Solo el silencio de una tormenta que había entrado a nuestra casa sin pedir permiso.
Mi mamá creía que nadie la veía.
Se escondió detrás de una heladera, como si el dolor pudiera desaparecer detrás de un rincón.
Pero yo la encontré.
Ella levantó la mirada.
Y, por un instante, sentí que le avergonzaba haber permitido que su hija descubriera que las madres también se rompen.
Nunca olvidé esos ojos.
Con los años entendí que el cielo también llora.
No con lágrimas.
Llora apagando estrellas.
Llora escondiendo la luna detrás de las nubes.

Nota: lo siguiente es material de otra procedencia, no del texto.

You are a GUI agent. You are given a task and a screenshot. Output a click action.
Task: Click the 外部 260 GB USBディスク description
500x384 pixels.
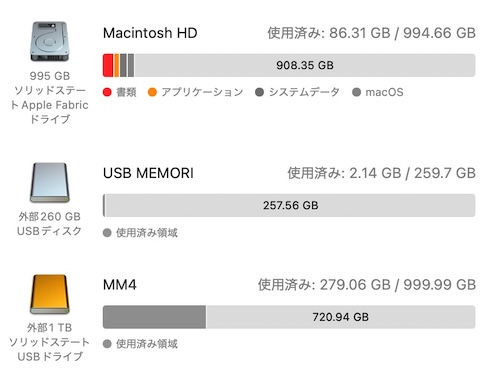pyautogui.click(x=49, y=224)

Llora dejando que los rayos hablen cuando las palabras ya no alcanzan.
Tal vez mi mamá era un poco como el cielo.
Intentaba esconder su tormenta para que nadie tuviera miedo.
Y yo...
solo era una niña mirando cómo el universo lloraba detrás de una heladera.
A veces imagino que, si pudiera volver a aquella cocina...
no diría una sola palabra.
Me acercaría despacio
La abrazaría.
Y dejaría que la tormenta nos empapara a las dos.
Porque hay abrazos que no detienen la lluvia.
Pero consiguen que nadie tenga que atravesarla en soledad.